On the corner of Sherwood Road and Jephson Street: The store at the corner of Sherwood Road and Jephson Street, was typical of hardware stores at the time. It was open for business for 5½days per week. It sold a general range of hardware including bicycles parts and paint. I am not sure if it sold bicycles as well.

Dad's hardware front

Toowong Hardware on Sherwood Road: Alan Maguire in the suit

It left timber and builders’ supplies to Patterson’s Sawmill located on the opposite side of Sherwood Road down towards the Toowong Station. I guess its clients were mainly home handymen. My father was a very practical man so he carried out repairs to bicycles in particular.

It was essentially a one-man business. I do not recall any other permanent staff in this first store. My father provided the customer service, except for Saturday mornings and school holidays when my older brother, Adrian, and I helped out.

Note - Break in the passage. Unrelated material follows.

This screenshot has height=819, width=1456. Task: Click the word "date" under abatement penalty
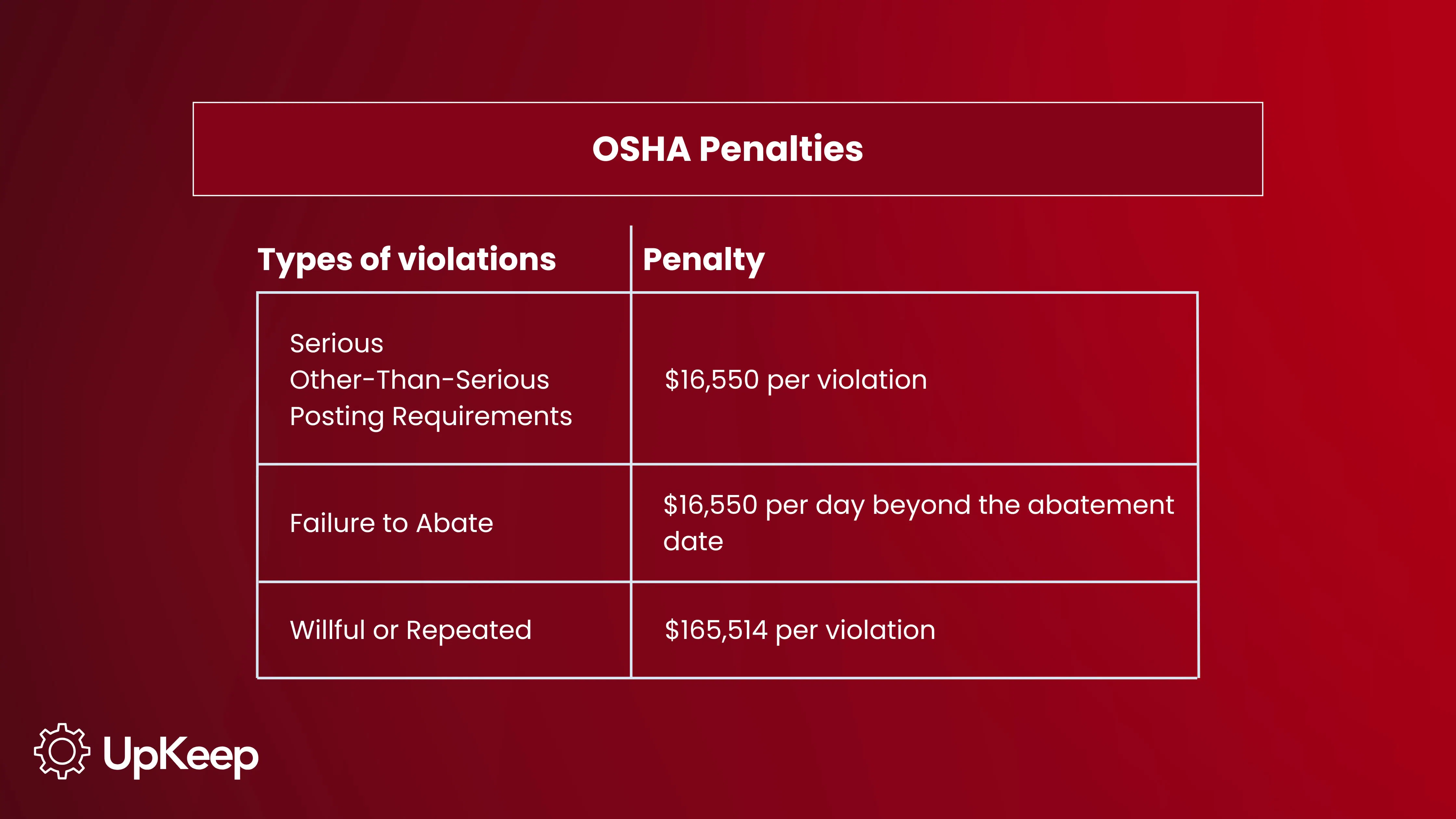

All items were priced by hand and carried tags which included an alphabetical code below the price. This code indicated the wholesale price for the item. It was based on the words ‘CORN FLAKES’ from memory, where each letter represented one of the ten numerals, 0..9 or 1..0. I cannot recall which, but feel more confident about the first of these. So ‘OC/L’ could have represented 12/6d. This was especially helpful at stocktake time when the value of the present stock had to be calculated: a task which meant that every item in stock had to be counted. There were no computerised inventories at this time. All bookwork was by hand.

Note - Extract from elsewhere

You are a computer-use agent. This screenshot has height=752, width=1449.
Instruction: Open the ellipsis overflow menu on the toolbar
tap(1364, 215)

The store was generally full-service, which is typical of the time. Some self-service was possible, but most items required staff assistance. Items were brought back to the counter at the back of the store and paid for there. Totals were rung up on a mechanical cash register. It was mainly a cash business, way before credit cards were thought of. I think that some accounts were operated on occasions.

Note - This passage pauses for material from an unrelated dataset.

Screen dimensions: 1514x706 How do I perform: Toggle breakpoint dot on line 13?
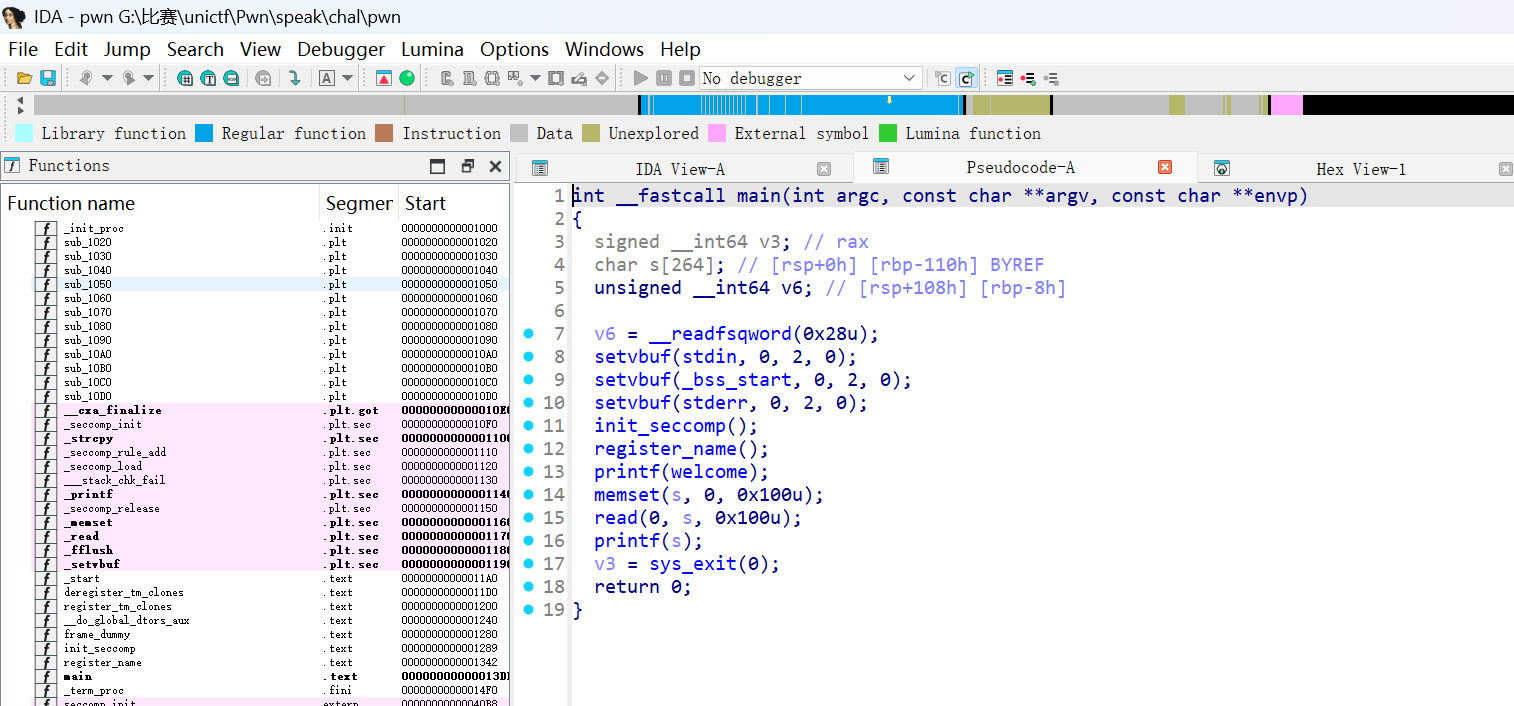[528, 471]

There were no pre-packs as in today’s stores. We used balance scales to weigh out quantities of items such as nails while bolts and nuts were sold either in carton lots of one gross or individually. Kerosene and mineral turpentine were sold from bulk storage tanks in the store into clean beer bottles or other containers. These containers may have been about 20 gallons in capacity.

I still remember my father collecting empty beer bottles in the store and taking these to a firm called Busbys in West End to have them cleaned and returned to us for future use. I may have this name wrong as I cannot find evidence of this firm in my research. We stocked a fairly full range of paint as well.

Saturday mornings were very busy days for motor garages in those times as motorists filled up for the weekend before they closed at midday. The bowsers were mechanical and hand operated. The attendant had to pump the petrol by hand up into the glass sided ‘tank’ above it. This was calibrated in gallons and fractions on the side. When released, the petrol flowed through the delivery hose by gravity into the car’s petrol tank. The operator checked the oil, water and tyres as part of the full driveway service.

Saturday mornings were also very busy times for the hardware store. There was a lot of activity in our little corner of the world.

After a few years, the owners, The Shell Company, ended my father’s lease and forced my father from the premises so they could expand the Garage to cover the entire corner block. My father took a very dim view to this. I am not sure if his lease was broken by Shell, but he was highly critical of Shell from then on.